• _Texto mostrado_:
Los esclavos constituían la espina dorsal del ejército y la administración otomanos, al igual que lo habían sido en el Egipto mameluco. Pero los esclavos también resultaban cruciales para mantener la calidad de vida de las clases altas otomanas. Uno de los criterios importantes para establecer la posición dentro de la sociedad era el número de esclavos que había en una casa. A partir de 1453, la nueva riqueza permitió a algunos notables sostener hogares en los que miles de esclavos atendían los caprichos de su señor. En el siglo XVI sólo la casa del sultán contaba con más de 20.000 servidores esclavos, sin incluir sus guardaespaldas y sus unidades de infantería de élite, ambas compuestas asimismo por esclavos.

• _Tarea asignada_: Copia sin cambios el pasaje del texto sobre los esclavos otomanos que va desde "Los esclavos constituían" hasta "asimismo por esclavos.". Los registros no cumplen ninguna función en este ejercicio.

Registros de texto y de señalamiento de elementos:
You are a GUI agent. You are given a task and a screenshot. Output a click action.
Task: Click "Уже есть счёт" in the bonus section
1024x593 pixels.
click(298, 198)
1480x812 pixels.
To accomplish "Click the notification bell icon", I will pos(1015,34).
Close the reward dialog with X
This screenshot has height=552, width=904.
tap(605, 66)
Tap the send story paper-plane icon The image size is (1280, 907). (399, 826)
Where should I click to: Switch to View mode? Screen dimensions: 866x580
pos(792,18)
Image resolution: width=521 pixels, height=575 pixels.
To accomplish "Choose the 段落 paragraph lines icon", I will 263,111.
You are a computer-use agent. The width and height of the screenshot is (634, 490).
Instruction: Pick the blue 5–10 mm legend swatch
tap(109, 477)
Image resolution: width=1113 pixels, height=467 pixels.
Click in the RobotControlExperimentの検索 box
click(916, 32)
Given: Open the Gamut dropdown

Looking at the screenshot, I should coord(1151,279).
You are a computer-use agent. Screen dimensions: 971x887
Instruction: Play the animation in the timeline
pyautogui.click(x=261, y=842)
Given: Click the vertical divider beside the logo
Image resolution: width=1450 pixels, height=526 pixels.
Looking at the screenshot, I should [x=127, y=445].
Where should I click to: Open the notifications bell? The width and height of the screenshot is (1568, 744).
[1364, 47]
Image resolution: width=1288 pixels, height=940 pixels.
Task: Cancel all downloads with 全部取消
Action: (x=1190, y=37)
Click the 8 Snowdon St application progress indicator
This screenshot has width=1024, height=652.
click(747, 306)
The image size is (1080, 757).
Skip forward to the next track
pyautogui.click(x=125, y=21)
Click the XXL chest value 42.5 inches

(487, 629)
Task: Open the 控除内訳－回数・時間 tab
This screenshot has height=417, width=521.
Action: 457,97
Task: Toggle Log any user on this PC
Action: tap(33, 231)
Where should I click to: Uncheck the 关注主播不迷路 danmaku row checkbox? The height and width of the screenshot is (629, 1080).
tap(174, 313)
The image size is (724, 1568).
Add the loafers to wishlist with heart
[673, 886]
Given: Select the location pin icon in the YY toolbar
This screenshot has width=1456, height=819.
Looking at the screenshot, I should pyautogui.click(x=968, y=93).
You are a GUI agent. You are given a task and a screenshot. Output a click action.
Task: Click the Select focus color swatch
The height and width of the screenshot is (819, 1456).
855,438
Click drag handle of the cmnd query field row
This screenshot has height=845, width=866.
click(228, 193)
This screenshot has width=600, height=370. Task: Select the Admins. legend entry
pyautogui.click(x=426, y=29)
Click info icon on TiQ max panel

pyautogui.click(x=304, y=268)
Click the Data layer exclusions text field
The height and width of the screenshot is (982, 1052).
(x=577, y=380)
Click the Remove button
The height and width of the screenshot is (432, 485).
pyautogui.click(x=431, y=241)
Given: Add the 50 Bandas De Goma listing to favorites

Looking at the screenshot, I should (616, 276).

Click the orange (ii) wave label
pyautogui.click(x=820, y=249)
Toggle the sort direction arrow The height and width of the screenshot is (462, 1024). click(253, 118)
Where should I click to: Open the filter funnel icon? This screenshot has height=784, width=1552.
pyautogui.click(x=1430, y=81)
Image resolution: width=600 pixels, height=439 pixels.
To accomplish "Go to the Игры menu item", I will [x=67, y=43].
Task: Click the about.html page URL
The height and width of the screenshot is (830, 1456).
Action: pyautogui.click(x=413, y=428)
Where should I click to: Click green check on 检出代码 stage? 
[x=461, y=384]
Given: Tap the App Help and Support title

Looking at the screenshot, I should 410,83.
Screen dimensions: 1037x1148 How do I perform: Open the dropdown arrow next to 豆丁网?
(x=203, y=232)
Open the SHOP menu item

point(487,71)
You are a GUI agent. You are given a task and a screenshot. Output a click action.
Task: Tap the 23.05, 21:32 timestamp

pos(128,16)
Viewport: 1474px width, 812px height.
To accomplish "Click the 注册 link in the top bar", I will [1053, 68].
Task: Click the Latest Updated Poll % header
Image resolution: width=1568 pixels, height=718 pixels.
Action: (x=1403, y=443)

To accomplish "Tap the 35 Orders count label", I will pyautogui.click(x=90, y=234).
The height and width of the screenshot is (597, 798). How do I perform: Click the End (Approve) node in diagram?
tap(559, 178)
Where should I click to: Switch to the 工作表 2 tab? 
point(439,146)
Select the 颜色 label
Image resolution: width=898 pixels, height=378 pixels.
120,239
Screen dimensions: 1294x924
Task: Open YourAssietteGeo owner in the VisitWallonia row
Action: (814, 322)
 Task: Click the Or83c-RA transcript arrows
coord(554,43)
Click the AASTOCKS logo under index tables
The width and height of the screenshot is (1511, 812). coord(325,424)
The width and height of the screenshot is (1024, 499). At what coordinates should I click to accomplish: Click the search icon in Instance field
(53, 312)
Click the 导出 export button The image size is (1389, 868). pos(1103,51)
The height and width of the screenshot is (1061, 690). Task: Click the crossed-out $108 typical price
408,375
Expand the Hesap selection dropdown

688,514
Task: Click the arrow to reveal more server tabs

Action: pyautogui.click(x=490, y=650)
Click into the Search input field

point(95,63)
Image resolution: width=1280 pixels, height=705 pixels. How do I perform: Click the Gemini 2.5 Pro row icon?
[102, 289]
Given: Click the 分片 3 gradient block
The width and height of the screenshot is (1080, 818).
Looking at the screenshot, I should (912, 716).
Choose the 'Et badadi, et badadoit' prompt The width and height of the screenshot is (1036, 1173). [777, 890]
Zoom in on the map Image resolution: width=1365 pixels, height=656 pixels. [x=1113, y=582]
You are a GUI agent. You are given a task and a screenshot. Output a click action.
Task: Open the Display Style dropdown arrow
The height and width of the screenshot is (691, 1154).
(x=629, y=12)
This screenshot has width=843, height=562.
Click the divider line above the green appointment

• _Respuesta correspondiente_:
Los esclavos constituían la espina dorsal del ejército y la administración otomanos, al igual que lo habían sido en el Egipto mameluco. Pero los esclavos también resultaban cruciales para mantener la calidad de vida de las clases altas otomanas. Uno de los criterios importantes para establecer la posición dentro de la sociedad era el número de esclavos que había en una casa. A partir de 1453, la nueva riqueza permitió a algunos notables sostener hogares en los que miles de esclavos atendían los caprichos de su señor. En el siglo XVI sólo la casa del sultán contaba con más de 20.000 servidores esclavos, sin incluir sus guardaespaldas y sus unidades de infantería de élite, ambas compuestas asimismo por esclavos.